→ **TASK GOAL**:
Please write out each of the rows below, keeping every character unchanged.

[Data taken from a collection]
>> start

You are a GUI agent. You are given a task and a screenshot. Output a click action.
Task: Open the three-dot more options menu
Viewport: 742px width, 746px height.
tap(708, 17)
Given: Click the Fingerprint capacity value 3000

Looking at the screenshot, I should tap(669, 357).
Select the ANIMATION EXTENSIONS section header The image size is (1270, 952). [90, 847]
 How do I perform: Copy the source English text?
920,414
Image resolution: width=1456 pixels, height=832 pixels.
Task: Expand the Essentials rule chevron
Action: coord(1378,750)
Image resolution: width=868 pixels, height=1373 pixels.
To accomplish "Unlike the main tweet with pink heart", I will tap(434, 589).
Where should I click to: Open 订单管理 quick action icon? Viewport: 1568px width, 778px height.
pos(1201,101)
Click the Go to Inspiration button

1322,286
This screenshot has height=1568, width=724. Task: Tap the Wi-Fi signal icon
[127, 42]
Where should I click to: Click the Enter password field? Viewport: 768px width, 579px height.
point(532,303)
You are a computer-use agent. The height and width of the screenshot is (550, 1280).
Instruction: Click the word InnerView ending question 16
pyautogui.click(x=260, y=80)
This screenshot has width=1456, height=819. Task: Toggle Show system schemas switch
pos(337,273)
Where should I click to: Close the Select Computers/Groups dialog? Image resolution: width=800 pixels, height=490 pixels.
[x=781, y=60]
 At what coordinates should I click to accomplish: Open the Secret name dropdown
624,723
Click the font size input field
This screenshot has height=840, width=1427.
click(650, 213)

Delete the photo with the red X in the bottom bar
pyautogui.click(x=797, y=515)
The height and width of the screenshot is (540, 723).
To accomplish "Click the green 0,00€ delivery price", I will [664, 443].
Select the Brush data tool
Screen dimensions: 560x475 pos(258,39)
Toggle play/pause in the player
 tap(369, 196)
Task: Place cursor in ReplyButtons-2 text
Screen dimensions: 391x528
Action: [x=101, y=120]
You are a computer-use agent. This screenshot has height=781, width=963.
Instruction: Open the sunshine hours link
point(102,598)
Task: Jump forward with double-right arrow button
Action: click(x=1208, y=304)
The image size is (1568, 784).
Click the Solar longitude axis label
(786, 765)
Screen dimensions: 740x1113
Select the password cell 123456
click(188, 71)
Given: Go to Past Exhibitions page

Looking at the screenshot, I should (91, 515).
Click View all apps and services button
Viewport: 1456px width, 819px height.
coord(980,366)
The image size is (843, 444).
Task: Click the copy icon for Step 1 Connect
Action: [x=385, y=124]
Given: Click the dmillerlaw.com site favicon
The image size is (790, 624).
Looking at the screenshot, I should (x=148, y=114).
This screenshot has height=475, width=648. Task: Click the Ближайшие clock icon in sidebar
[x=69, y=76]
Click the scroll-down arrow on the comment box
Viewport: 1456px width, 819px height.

>> end

→ **EXPECTED ANSWER**:
You are a GUI agent. You are given a task and a screenshot. Output a click action.
Task: Open the three-dot more options menu
Viewport: 742px width, 746px height.
tap(708, 17)
Given: Click the Fingerprint capacity value 3000

Looking at the screenshot, I should tap(669, 357).
Select the ANIMATION EXTENSIONS section header The image size is (1270, 952). [90, 847]
 How do I perform: Copy the source English text?
920,414
Image resolution: width=1456 pixels, height=832 pixels.
Task: Expand the Essentials rule chevron
Action: coord(1378,750)
Image resolution: width=868 pixels, height=1373 pixels.
To accomplish "Unlike the main tweet with pink heart", I will tap(434, 589).
Where should I click to: Open 订单管理 quick action icon? Viewport: 1568px width, 778px height.
pos(1201,101)
Click the Go to Inspiration button

1322,286
This screenshot has height=1568, width=724. Task: Tap the Wi-Fi signal icon
[127, 42]
Where should I click to: Click the Enter password field? Viewport: 768px width, 579px height.
point(532,303)
You are a computer-use agent. The height and width of the screenshot is (550, 1280).
Instruction: Click the word InnerView ending question 16
pyautogui.click(x=260, y=80)
This screenshot has width=1456, height=819. Task: Toggle Show system schemas switch
pos(337,273)
Where should I click to: Close the Select Computers/Groups dialog? Image resolution: width=800 pixels, height=490 pixels.
[x=781, y=60]
 At what coordinates should I click to accomplish: Open the Secret name dropdown
624,723
Click the font size input field
This screenshot has height=840, width=1427.
click(650, 213)

Delete the photo with the red X in the bottom bar
pyautogui.click(x=797, y=515)
The height and width of the screenshot is (540, 723).
To accomplish "Click the green 0,00€ delivery price", I will [664, 443].
Select the Brush data tool
Screen dimensions: 560x475 pos(258,39)
Toggle play/pause in the player
 tap(369, 196)
Task: Place cursor in ReplyButtons-2 text
Screen dimensions: 391x528
Action: [x=101, y=120]
You are a computer-use agent. This screenshot has height=781, width=963.
Instruction: Open the sunshine hours link
point(102,598)
Task: Jump forward with double-right arrow button
Action: click(x=1208, y=304)
The image size is (1568, 784).
Click the Solar longitude axis label
(786, 765)
Screen dimensions: 740x1113
Select the password cell 123456
click(188, 71)
Given: Go to Past Exhibitions page

Looking at the screenshot, I should (91, 515).
Click View all apps and services button
Viewport: 1456px width, 819px height.
coord(980,366)
The image size is (843, 444).
Task: Click the copy icon for Step 1 Connect
Action: [x=385, y=124]
Given: Click the dmillerlaw.com site favicon
The image size is (790, 624).
Looking at the screenshot, I should (x=148, y=114).
This screenshot has height=475, width=648. Task: Click the Ближайшие clock icon in sidebar
[x=69, y=76]
Click the scroll-down arrow on the comment box
Viewport: 1456px width, 819px height.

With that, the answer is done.